I have encountered the following integral: $$ \int_{- \infty}^{+ \infty} X(\theta) \frac{\exp \big \{-\frac{\theta^2}{2\sigma^2} \big \}}{\sigma\sqrt{2 \pi}}d\theta $$ where, for fixed $\theta = \theta_0$, $X(\theta_0) \sim N(0, 1)$. $X(\theta_1)$ and $X(\theta_2)$ are independent if $\theta_1 \neq \theta_2$. Hence $X(\theta)$ is Gaussian white noise indexed by $\theta$.

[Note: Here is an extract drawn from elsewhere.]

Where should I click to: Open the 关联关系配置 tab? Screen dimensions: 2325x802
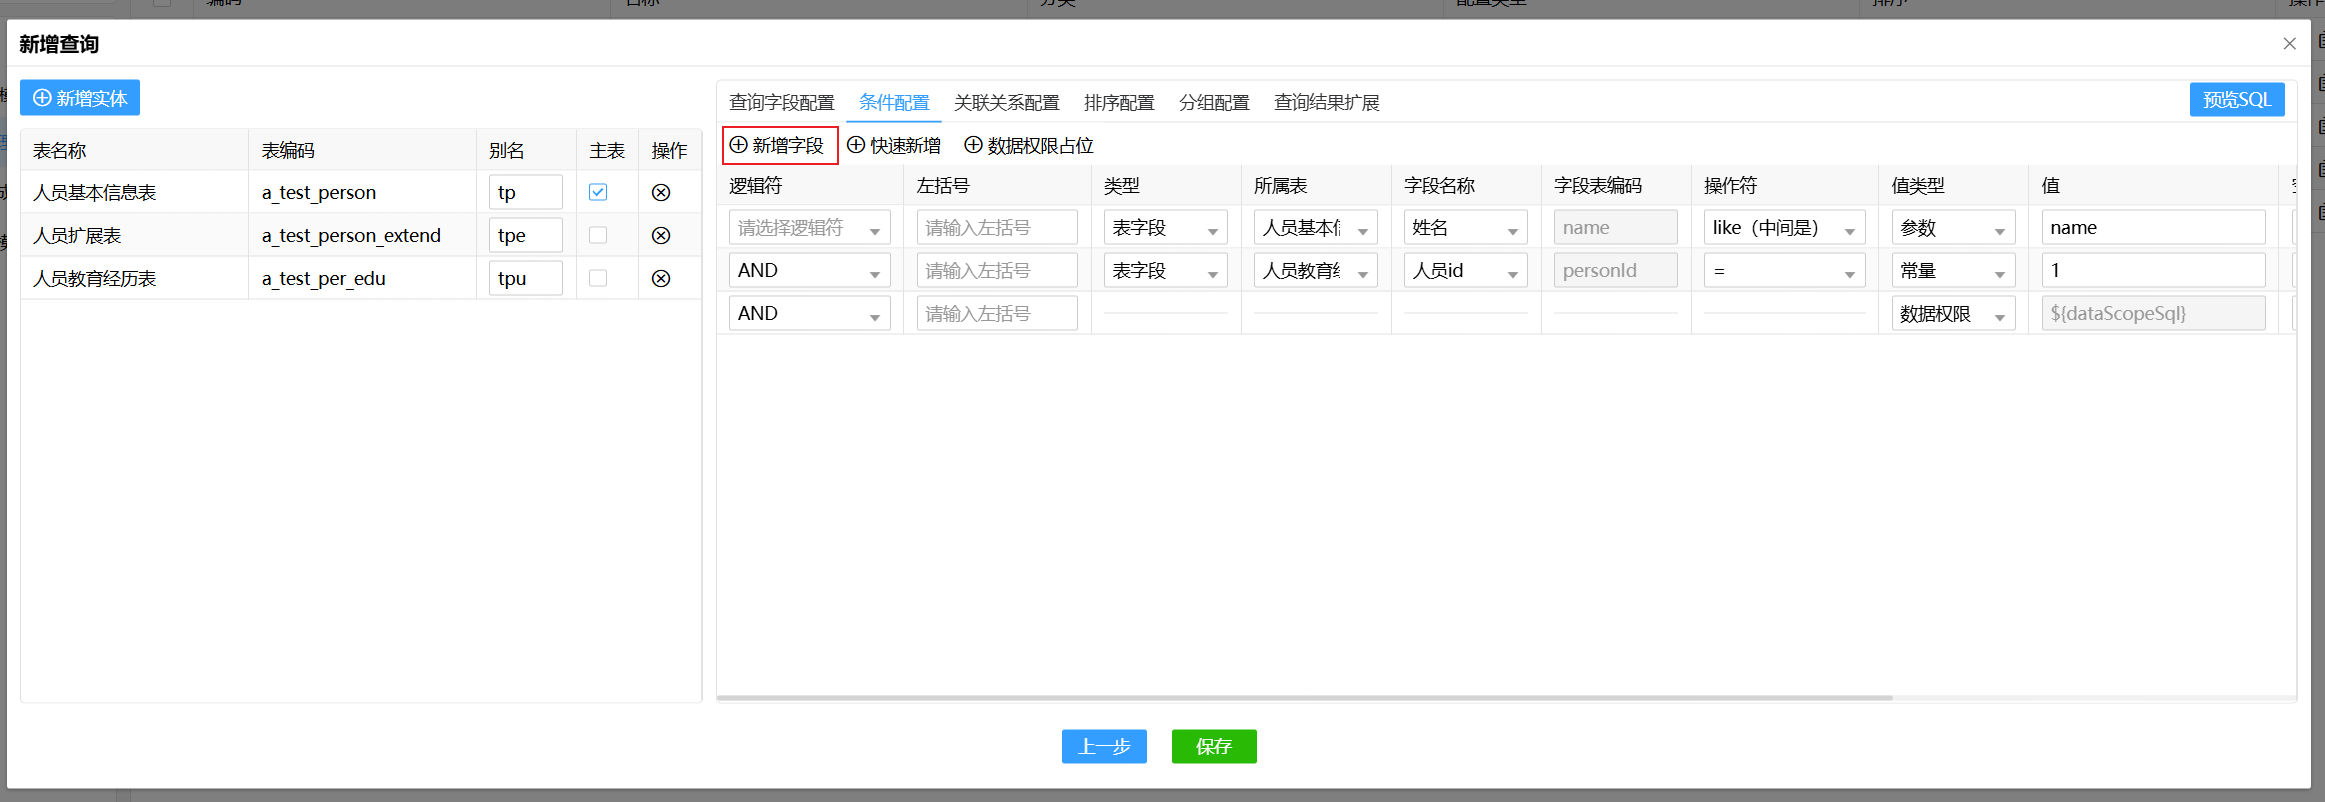[x=1006, y=103]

I am not sure about how to interpret this expression. In particular, by thinking about the integral as the limit of a sum: $$ \frac{1}{N}\sum_{i=1}^N X(\theta_i), \;\;\;\;\;\;\; X(\theta_i) \sim N(0, 1) \;\;\;\;\text{and}\;\;\;\;\; \theta_i \sim N(0, \sigma) $$ for $i = 1, \dots, N$, I would say that it should converge to zero in probability, but I'm not completely sure.

Answer 1

We have by assumption, $Y = X(\theta) \sim N(0,1)$. As corrected, the integral is, by the so-called "law of the unconscious statistician",

$$ \int_{- \infty}^{+ \infty} X(\theta) \frac{\exp \big \{-\frac{\theta^2}{2\sigma^2} \big \}}{\sigma\sqrt{2 \pi}}d\theta = \int_{- \infty}^{+ \infty} X(\theta) f_{\theta}(\theta)d\theta = E(X(\theta))=E(Y) = 0$$

DISCUSSION
Responding to @whuber 's comment, and pending clarification from the OP, I understand $X(\theta)$ as a function of $\theta$, which in turn, by the information in the question, is a $N(0,\sigma)$ random variable. Then the density of $\theta$ is $$f_{\theta}(\theta) = \frac{\exp \big \{-\frac{\theta^2}{2\sigma^2} \big \}}{\sigma\sqrt{2 \pi}}$$ and the result I give above is immediate -but I may have misunderstood the information provided in the question regarding the meaning of "indexing".